▸ **ページ抜粋**:
───

それに対しソクラテスは、毅然とした態度で臨んだ。
『どんな刑?そうだな。むしろ、褒美を取らせるべきだ。』
ソクラテスは、無実の罪なのに逮捕し、裁判にかけ、挙句の果てには死刑を求刑しようとする、単なる『殺人集団』を前にして、媚を売ることも、真理から目を逸らすことも無かった。
『おそらくみなさんは、わたしが、強がりを言っているか、 またはヤケクソになり、皮肉っているようで、かわいげのないヤツだ、と怒りを覚えるだろう。だがね、そうではないのだ。』
確かに、裁判所に居合わせた聴衆に『悪気』はないのかもしれない。だが、『悪気』が無いからと言って人を殺していいはずがないだろう。ソクラテスはさぞかし苦労しただろう。周りに知者がいない。それは例えば、浅薄な人間から言わせれば確かに『孤独』だ。だがもちろん実際のそれは、『孤高』の間違いだ。
例えばソクラテスを愛する宮崎駿の話だ。彼も、多くを語らない。誰もが注目する引退の記者会見でも、その態度は変わらない。
彼曰く、
『僕は文化人じゃないんです。 町工場のおっさんなんです。』
とのこと。だが実は、最後の作品『風立ちぬ』の製作現場を映したある映像に、彼が『多くを語らない理由』が、垣間見えていた。スタッフの一人が主人公の声優のイメージを発言したのだが、作者である宮崎駿が抱いていた主人公の印象とは、全く別のものだったときのやりとりだ。
ハキハキと会議を進めるそのスタッフはもちろん『やり手』なのだろう。だが、だからといってその人が、『知者』であるということにはならない。
『どこか飛行機オタクっぽくて内気な性格』と捉えたやり手のスタッフ。『賢すぎて多くを語らないだけ』と把握していた宮崎駿。同じ人物を目の前にして、思う感想がこれだけ違うのだ。『ナスカの地上絵』が上空からしかその景色を把握できないように、『知性とはなにか?』ということを積み上げた人にしか見えない景色があるのだ。
私はそんな知者を『孤独』だと思うことは無い。むしろ、『高』い場所から秀麗な景色を眺めている、『孤高』の人に見える。
※これらの言葉は参考文献『これならわかるソクラテスの言葉』や史実に基づき、自らの生きる糧、自らを戒めるため、内省の為に日々書き留めたものです。史実を正確に把握したい方は正当な書物をご覧ください。

───

▸ **提供資料**:
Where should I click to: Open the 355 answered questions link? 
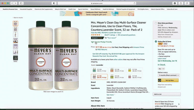tap(126, 35)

───

▸ **実行する課題**:
ページ抜粋のうち、「とのこと。だが実は、最後の作」から「いる、『孤高』の人に見える。」までを一字一句そのまま書き写してもらえますか。

▸ **回答**:
とのこと。だが実は、最後の作品『風立ちぬ』の製作現場を映したある映像に、彼が『多くを語らない理由』が、垣間見えていた。スタッフの一人が主人公の声優のイメージを発言したのだが、作者である宮崎駿が抱いていた主人公の印象とは、全く別のものだったときのやりとりだ。
ハキハキと会議を進めるそのスタッフはもちろん『やり手』なのだろう。だが、だからといってその人が、『知者』であるということにはならない。
『どこか飛行機オタクっぽくて内気な性格』と捉えたやり手のスタッフ。『賢すぎて多くを語らないだけ』と把握していた宮崎駿。同じ人物を目の前にして、思う感想がこれだけ違うのだ。『ナスカの地上絵』が上空からしかその景色を把握できないように、『知性とはなにか?』ということを積み上げた人にしか見えない景色があるのだ。
私はそんな知者を『孤独』だと思うことは無い。むしろ、『高』い場所から秀麗な景色を眺めている、『孤高』の人に見える。